Ed Bradley, co-editor of “60 Minutes,” a 26-year veteran of the show and one of the most gifted and prolific TV journalists of his generation, died Thursday after a short bout with cancer. He was 65.
Bradley had numerous health problems and had undergone heart bypass surgery just over a year ago, but colleagues were caught by surprise by the announcement of his death by Katie Couric on CBS at 12:25 p.m. ET.
“It was a rapid decline; we didn’t know he had a severe form of leukemia,” said “60 Minutes” exec producer Jeff Fager. “It was a great shock to those of us who worked with him and loved him.”
Bradley’s last reports ran in October. He covered the Duke U. lacrosse rape case, interviewing three of the players at the center of the case in early October. He left his hospital bed to narrate his last report, on the chemical explosion at a BP refinery, which ran Oct. 29.
Bradley had a storied career at the Eye, and colleagues stressed his legacy is every bit as strong at the network as that of Walter Cronkite, Dan Rather or his “60 Minutes” colleague Mike Wallace.
Starting in the late 1980s, CBS execs repeatedly tried to convince Bradley to consider the anchor job at the “Evening News,” but talks didn’t go very far.

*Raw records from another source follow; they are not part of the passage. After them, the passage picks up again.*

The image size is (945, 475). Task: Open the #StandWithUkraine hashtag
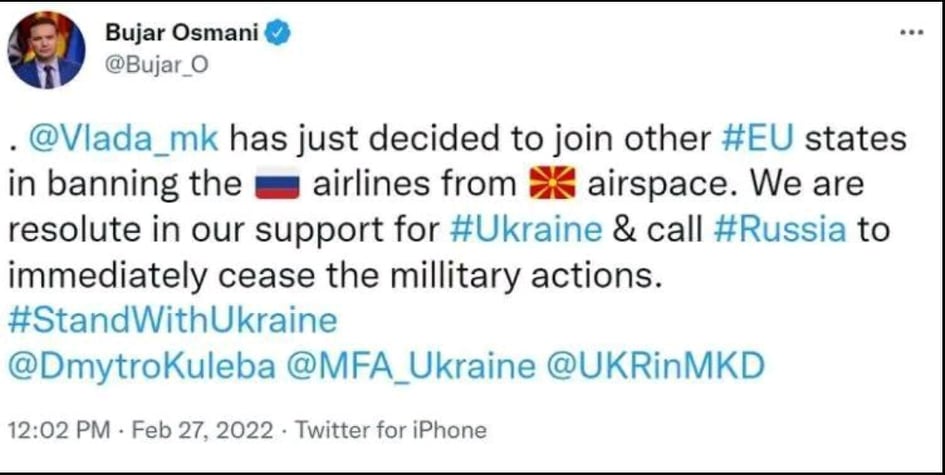coord(172,321)
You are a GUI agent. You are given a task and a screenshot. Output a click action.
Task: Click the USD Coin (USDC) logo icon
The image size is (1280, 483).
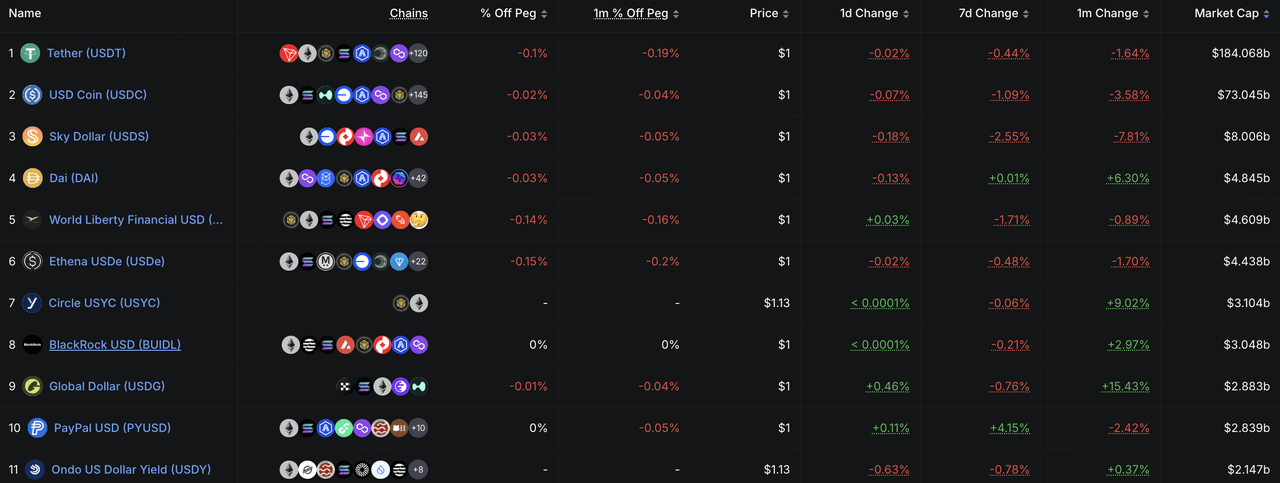coord(32,95)
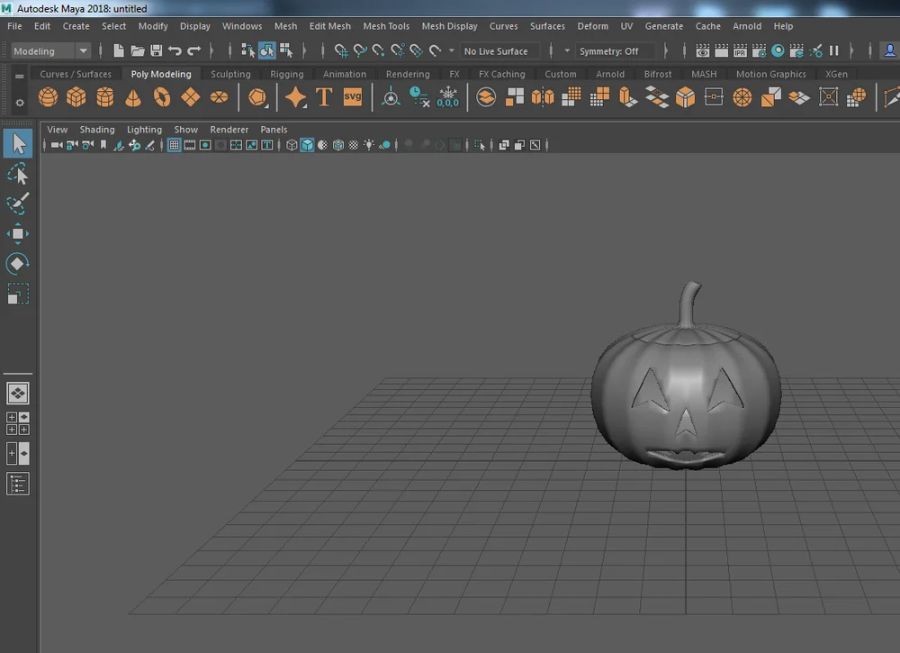Create a polygon sphere from the shelf

tap(46, 97)
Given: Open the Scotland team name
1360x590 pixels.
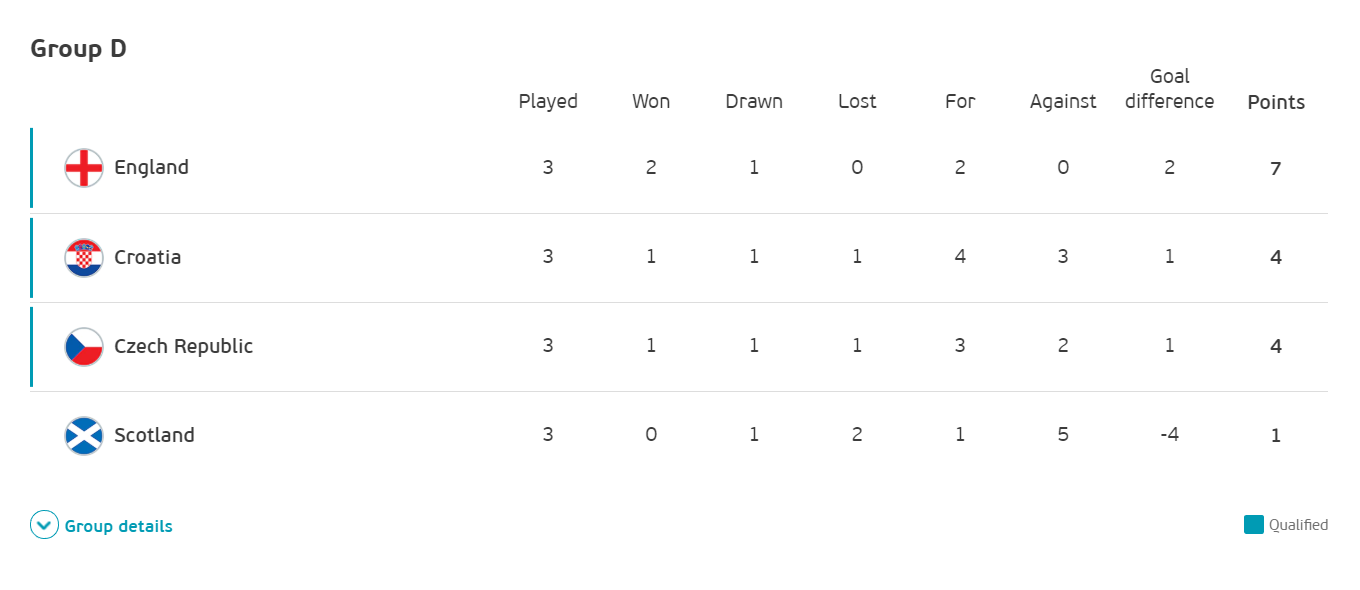Looking at the screenshot, I should (154, 435).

“Ed was talked about as a successor to Rather, but he didn’t want to do that,” said former “60 Minutes” executive editor Josh Howard. “He wanted to go out and meet people and do stories.”
Bradley won 19 Emmys during his career at CBS.
Bradley grew up in Philadelphia, where he got his start as a DJ and radio news reporter. He was hired in 1967 as a reporter for WCBS radio in New York.
He joined the network in 1971 as a stringer in the Paris bureau. A year later he was transferred to Saigon and was wounded covering the war in Cambodia.
After returning from Southeast Asia, Bradley became the first African-American correspondent in CBS’ storied Washington bureau, where he covered the White House and worked with Rather and Bob Schieffer.
Colleagues said Bradley overcame long odds for a cub reporter in the D.C. bureau among some giants of the profession.
“He could do all the basics better than anybody, but he had a distinctive style all of his own,” said former CBS News president Andrew Heyward. “All that added up to something in short supply in TV news and that is authenticity.”
Bradley came into his own as an anchor and master of longform, documentary-style journalism for the docu series “CBS Reports.” He also was anchor of the short-lived Eye newsmagazine “Street Stories.”
Alan Weisman, former producer of the series and author of the Dan Rather bio “Lone Star,” said Bradley’s range of interests set him apart.
“What made him great is he was interested in everything from jazz to politics to social issues,” he said.
But Bradley will be most remembered for his work on “60 Minutes,” which he joined as a full-time correspondent in 1981.
“I hired Ed Bradley because he’s a member of a minority,” “60 Minutes” founder Don Hewitt once told a stunned awards ceremony crowd. “He’s a great gentleman and a great reporter, and if that’s not a minority, I don’t know what is.”
During his 25 years on the show, Bradley produced more stories than any other correspondent, including memorable portraits of Muhammad Ali and Lena Horne.
He won recent Emmys for a report on brain cancer patients, a story on sexual abuse in the Catholic Church and an interview with condemned Oklahoma City bomber Timothy McVeigh.
His interviews were hard-hitting, but he had his own particular style.
“Ed wouldn’t pounce or come back with a tough question; he would take off his glasses, rub his forehead and look up and say, ‘You know, that’s just not believable,’ ” Howard said.
With the semi-retirement of Mike Wallace in 2005, Bradley became the longest-serving full-time correspondent on the show and got the first spot to introduce himself after the ticking stopwatch — an honor known as the first “I’m.”
He filed more than 20 stories in his final year on “60 Minutes,” even as his editors advised him to slow down as his health deteriorated.
Bradley is survived by his wife, Patricia Blanchet.